Section 136.2, subdivision (i)(1) provides in that when a criminal defendant has been convicted of a crime of domestic violence, the court shall consider issuing an order restraining the defendant from any contact with the victim. (§ 136.2, subd. (i)(1).) “Victim” is defined as a natural person to whom there is reason to believe a crime as defined under the laws of the state is being or has been perpetrated or attempted to be perpetrated. (§ 136, subd. (3).) Under the plain language of section 136.2, subdivision (i)(1), a postconviction protective order is limited to restraining the defendant from contact with a victim. (People v. Delarosarauda (2014) 227 Cal.App.4th 205, 211 (Delarosarauda).)
In Delarosarauda, the defendant was convicted of assaulting his spouse. At sentencing, the trial court issued a criminal protective order under section 136.2, subdivision (i)(1) prohibiting the defendant from contacting his spouse, son, or stepdaughter for 10 years. (Delarosarauda, supra, 227 Cal.App.4th at pp. 208-209.) The Court of Appeal concluded section 136.2, subdivision (i)(1) did not authorize the protective order for the defendant’s son and stepdaughter because they were not victims of the crime for which defendant was convicted. (Delarosarauda, at p. 211.)
Here, defendant was convicted of making criminal threats and discharging a firearm with gross negligence.
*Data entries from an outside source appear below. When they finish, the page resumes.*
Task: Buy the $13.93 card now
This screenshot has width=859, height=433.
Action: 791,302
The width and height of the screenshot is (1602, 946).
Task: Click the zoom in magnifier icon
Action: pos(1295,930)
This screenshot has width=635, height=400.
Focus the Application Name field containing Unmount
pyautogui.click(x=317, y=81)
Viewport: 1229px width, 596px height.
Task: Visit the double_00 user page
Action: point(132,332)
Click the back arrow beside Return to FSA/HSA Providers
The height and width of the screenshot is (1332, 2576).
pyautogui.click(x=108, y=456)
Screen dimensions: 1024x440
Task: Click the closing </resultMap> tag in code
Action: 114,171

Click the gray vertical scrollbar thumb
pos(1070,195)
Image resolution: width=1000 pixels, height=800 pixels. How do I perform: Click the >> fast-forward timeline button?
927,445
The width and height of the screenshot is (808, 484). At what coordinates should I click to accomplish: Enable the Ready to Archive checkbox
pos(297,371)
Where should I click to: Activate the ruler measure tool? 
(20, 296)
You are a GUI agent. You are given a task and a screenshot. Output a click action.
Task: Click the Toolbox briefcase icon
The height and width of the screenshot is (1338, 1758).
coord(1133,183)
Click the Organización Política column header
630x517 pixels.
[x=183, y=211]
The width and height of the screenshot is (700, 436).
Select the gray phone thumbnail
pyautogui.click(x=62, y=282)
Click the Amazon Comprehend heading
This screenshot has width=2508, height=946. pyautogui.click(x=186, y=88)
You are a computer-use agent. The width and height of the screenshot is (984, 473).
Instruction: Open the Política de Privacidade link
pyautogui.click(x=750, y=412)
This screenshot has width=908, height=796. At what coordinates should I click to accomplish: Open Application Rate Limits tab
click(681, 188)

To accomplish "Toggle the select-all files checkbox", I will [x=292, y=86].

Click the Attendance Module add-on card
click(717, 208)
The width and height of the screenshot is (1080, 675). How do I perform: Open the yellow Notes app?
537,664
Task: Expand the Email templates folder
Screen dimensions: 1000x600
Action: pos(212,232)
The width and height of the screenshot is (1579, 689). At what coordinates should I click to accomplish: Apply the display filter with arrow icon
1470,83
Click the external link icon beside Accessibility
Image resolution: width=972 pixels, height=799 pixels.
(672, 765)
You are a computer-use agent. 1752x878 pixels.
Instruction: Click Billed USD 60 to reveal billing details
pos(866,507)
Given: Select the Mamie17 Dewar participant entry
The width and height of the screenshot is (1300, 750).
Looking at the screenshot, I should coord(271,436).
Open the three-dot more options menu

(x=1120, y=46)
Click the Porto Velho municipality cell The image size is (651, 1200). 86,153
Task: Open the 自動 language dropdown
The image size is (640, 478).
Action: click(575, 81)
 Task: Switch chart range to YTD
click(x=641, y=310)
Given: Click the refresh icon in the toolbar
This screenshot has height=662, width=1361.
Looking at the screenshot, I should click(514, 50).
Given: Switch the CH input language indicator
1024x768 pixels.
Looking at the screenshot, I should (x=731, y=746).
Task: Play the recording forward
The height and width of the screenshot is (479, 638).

B.B. was the victim of defendant’s criminal threats, not A.P. or M. No victim was named in the charge for discharging a firearm in a grossly negligent manner. Indeed, no victim was necessary; the crime requires only that there be a significant risk of personal injury or death as a result of the firearm being discharged in a grossly negligent manner, not that anyone actually be harmed. (People v. Ramirez (2009) 45 Cal.4th 980, 986-987.) There is also no evidence in the record that either A.P. or M. were targeted or harmed in either of those crimes. (Delarosarauda, supra, 227 Cal.App.4th at p. 211.) A.P. and M. were simply two of many people present when defendant shot six rounds into the air. Under the circumstances, the protective orders issued to protect them are unauthorized.
As the People suggest, a stay-away order may be an appropriate condition of probation. Defendant was convicted for threatening B.B. because she failed to “keep [her] mouth closed.” Such conduct suggests he may be a person who would threaten or harm A.P. and/or M. for testifying against him. Accordingly, we will remand the matter to the trial court to exercise its discretion under section 1203.1.
DISPOSITION
The criminal protective orders protecting A.P. and M. are stricken. The matter is remanded to the trial court to exercise its discretion on whether to impose a similar stay-away order as a condition of probation under Penal Code section 1203.1. In all other respects, the judgment is affirmed.
/S/
MAURO, J.
We concur:
/S/
RAYE, P. J.
/S/
DUARTE, J.
[1] Undesignated statutory references are to the Penal Code.